Use COO format for edge index

mal-lang / mal-simulator

Apache License 2.0

2 stars 1 forks source link

Use COO format for edge index #16

Open nkakouros opened 7 months ago

nkakouros commented 7 months ago

Currently, the edge indices as provided by observations['edges'] are a list of tuples with each tuple representing a single edge. However, ML frameworks like pytorch and tensorflow expect the edge indices in COO (coordinate) format. This format is a list of 2 items. Each item is a list containing the starting node's index for each edge. The other list contains the target node. For example:

[
    [0, 0, 1, 2]
    [1, 2, 2, 3]
]

for a graph with 4 nodes and 4 edges (0-1, 0-2, 1-2, 2-3).

This PR converts the observations['edges'] list to the coo format.

kasanari commented 7 months ago

Why not just call numpy.transpose? That is what I do in the wrapper (or model, i forget) to make the edges compatible with pyg. I have nothing against moving it into the obs func, though. Having the list of tuples is IMO a bit easier to iterate over before converting to numpy.

nkakouros commented 7 months ago

Having the list of tuples is IMO a bit easier to iterate over before converting to numpy.
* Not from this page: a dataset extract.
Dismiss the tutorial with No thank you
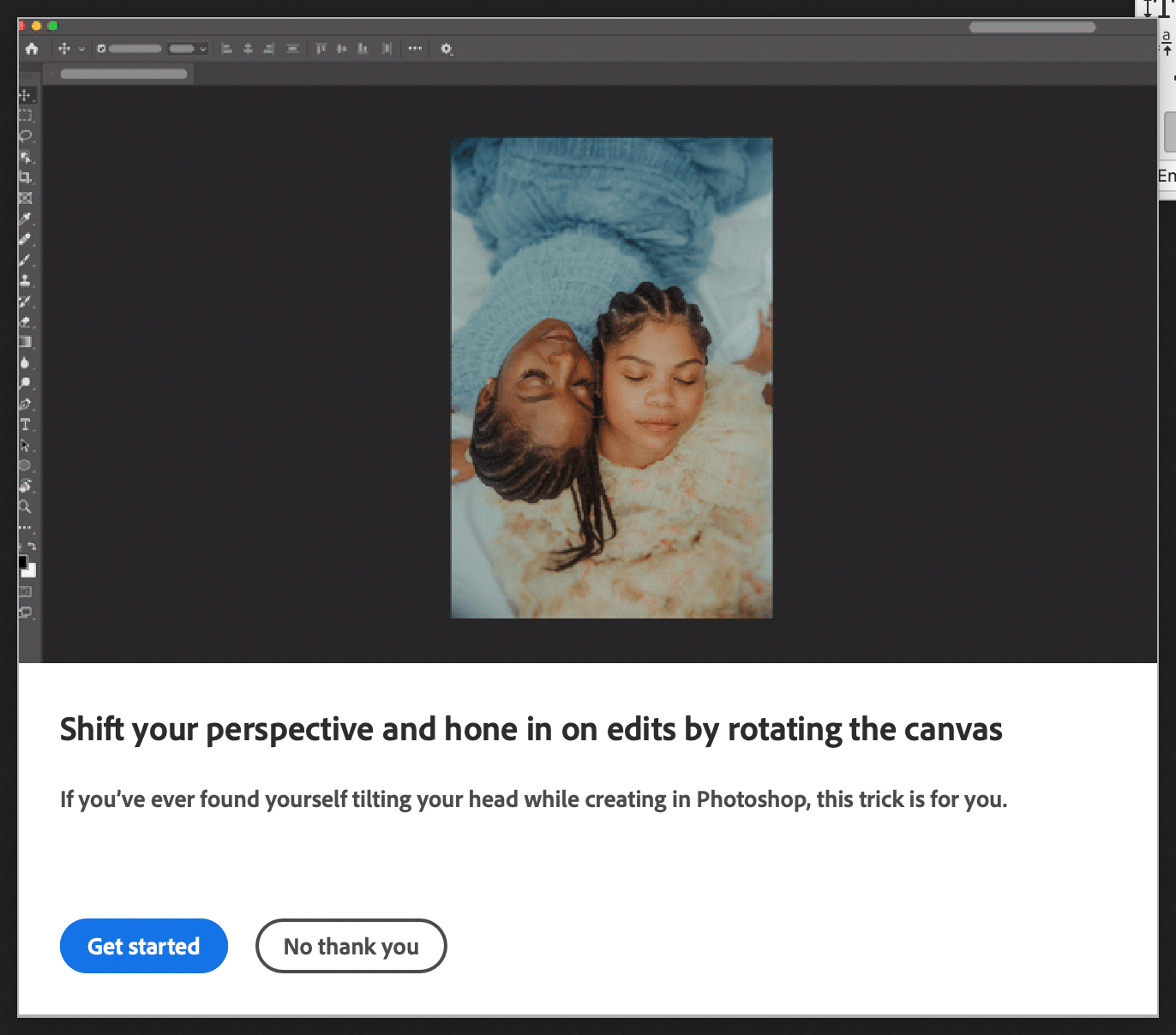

When do you need to iterate over? Also, isn't the edge list in the observations returned by the simulator already a numpy array?
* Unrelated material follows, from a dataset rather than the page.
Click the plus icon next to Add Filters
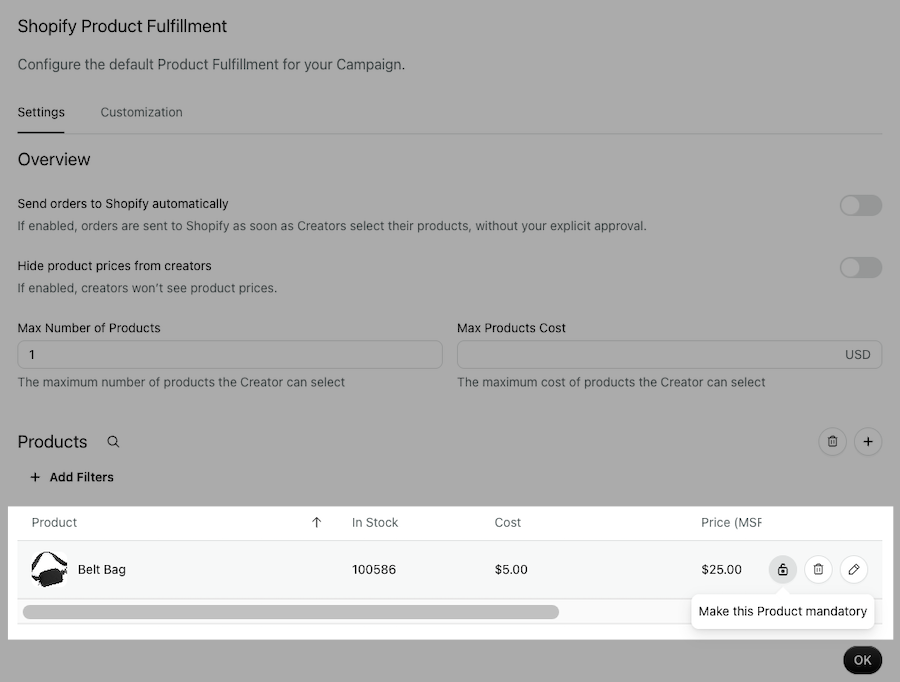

Why not just call numpy.transpose?

That's what I do, I think it should not be needed though. Eventually, the edge list should be accessible via the AttackGraph itself, it is about the graph anyway. There, the edge list could be stored as a list of tuples and we could also have some helper method/property to read it in coo format, or the other way around. But this here is the simulator that is supposed to be used with ML frameworks; I don't think we should make it more complicated than what is needed to work with it.

kasanari commented 7 months ago

When do you need to iterate over?

It happens once in the changed code. Where instead of "for edge in edges" it iterates over a range of indices. Does not really matter but I find the old version cleaner.

kasanari commented 7 months ago

I illustrate how this can be done with np.transpose here

nkakouros commented 7 months ago

I illustrate how this can be done with np.transpose here

Nice, that's simpler. Although I still believe the simulator should expose things like edge indices in the "expected" format, this is a low-priority issue and can be better implemented. I am leaving open as a reminder for discussion.